Indépendamment des passions politiques qui entravaient à chaque instant le cours de ces transactions, et des augustes amitiés qui répugnaient à imposer des décisions sévères, jamais dissolution de communauté, traitée dans l’étude d’un procureur d’après la distinction des acquêts et conquêts, ne fourmilla de plus de difficultés. C’était à défier les plus valeureux procéduriers, les plus intrépides liquidateurs. Comment fixer l’apport de chacune des parties ? À quelle époque remonter, puisque la Belgique n’avait pas d’existence propre lorsque l’union fut consommée ? Quel droit appliquer pour les acquisitions faites en commun, pour les dédommagemens réclamés par la Hollande, à raison des sacrifices faits par celle-ci dans le but d’amener une union dont elle cessait de recueillir le bénéfice ?
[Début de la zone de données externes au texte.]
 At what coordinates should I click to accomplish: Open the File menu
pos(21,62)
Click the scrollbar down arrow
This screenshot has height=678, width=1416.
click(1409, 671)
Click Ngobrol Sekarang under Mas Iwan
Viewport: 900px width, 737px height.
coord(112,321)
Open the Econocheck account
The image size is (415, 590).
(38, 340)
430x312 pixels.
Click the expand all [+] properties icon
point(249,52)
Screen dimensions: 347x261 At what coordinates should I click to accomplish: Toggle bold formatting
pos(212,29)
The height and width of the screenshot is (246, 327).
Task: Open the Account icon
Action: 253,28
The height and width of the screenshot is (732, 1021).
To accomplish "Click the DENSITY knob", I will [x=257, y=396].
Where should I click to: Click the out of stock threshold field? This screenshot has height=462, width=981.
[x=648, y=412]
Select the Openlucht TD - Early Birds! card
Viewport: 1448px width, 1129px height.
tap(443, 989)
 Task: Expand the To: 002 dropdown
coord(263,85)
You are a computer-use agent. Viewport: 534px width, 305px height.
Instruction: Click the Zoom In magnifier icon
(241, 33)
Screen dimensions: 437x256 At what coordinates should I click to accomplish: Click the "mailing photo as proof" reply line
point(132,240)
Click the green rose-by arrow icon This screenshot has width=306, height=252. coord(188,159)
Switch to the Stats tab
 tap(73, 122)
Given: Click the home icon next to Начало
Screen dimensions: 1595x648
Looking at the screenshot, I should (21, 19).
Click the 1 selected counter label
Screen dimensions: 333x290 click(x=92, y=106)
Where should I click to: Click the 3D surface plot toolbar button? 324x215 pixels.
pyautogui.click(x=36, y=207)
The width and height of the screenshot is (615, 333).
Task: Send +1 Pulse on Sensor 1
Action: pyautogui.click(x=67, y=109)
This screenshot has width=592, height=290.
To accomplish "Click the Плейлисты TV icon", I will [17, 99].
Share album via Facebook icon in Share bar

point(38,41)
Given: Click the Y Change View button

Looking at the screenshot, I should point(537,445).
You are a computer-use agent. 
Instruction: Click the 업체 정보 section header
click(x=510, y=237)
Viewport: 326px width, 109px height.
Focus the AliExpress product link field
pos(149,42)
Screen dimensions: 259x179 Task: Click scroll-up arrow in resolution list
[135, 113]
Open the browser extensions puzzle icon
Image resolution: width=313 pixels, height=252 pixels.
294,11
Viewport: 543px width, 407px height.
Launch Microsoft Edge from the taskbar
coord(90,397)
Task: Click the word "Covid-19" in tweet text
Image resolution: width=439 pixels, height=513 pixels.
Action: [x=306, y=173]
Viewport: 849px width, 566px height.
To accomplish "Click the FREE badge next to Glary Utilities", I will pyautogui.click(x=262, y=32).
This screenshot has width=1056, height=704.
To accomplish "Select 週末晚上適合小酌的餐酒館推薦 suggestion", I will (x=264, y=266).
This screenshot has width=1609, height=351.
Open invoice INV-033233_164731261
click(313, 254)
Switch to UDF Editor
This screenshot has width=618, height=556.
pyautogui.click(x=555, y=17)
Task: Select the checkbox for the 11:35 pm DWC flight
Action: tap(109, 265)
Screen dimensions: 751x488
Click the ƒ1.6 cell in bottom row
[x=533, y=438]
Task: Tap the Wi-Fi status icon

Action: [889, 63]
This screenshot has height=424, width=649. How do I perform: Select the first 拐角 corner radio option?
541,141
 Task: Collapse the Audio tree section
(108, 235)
En 1814, les provinces belges formaient huit départemens français et rien de plus. Ces pays, conquis comme le reste de l’empire, n’avaient ni unité antérieure, ni dynastie nationale, ni délimitation régulièrement reconnue dans le droit public de l’Europe. Cet état de choses durait depuis 1794. De cette dernière époque à 1810, plusieurs transactions étaient intervenues entre la république batave et la France. Celle-ci avait acquis la Flandre zélandaise, toutes les enclaves et possessions hollandaises sur la Meuse, avec Maëstricht et Venloo, divers territoires dans le Brabant méridional et dans la Gueldre. La Belgique indépendante pouvait-elle revendiquer, du chef de la France, tout ou partie de ces acquisitions, réunies pendant vingt années à ses départemens, et administrées, avec eux ? Lui était-il interdit de réclamer le bénéfice de la contiguité de territoire et du désenclavement, principes proclamés par l’Europe elle-même ? Était-ce à elle ou bien à la Hollande qu’il appartenait d’exercer le droit de postliminii ?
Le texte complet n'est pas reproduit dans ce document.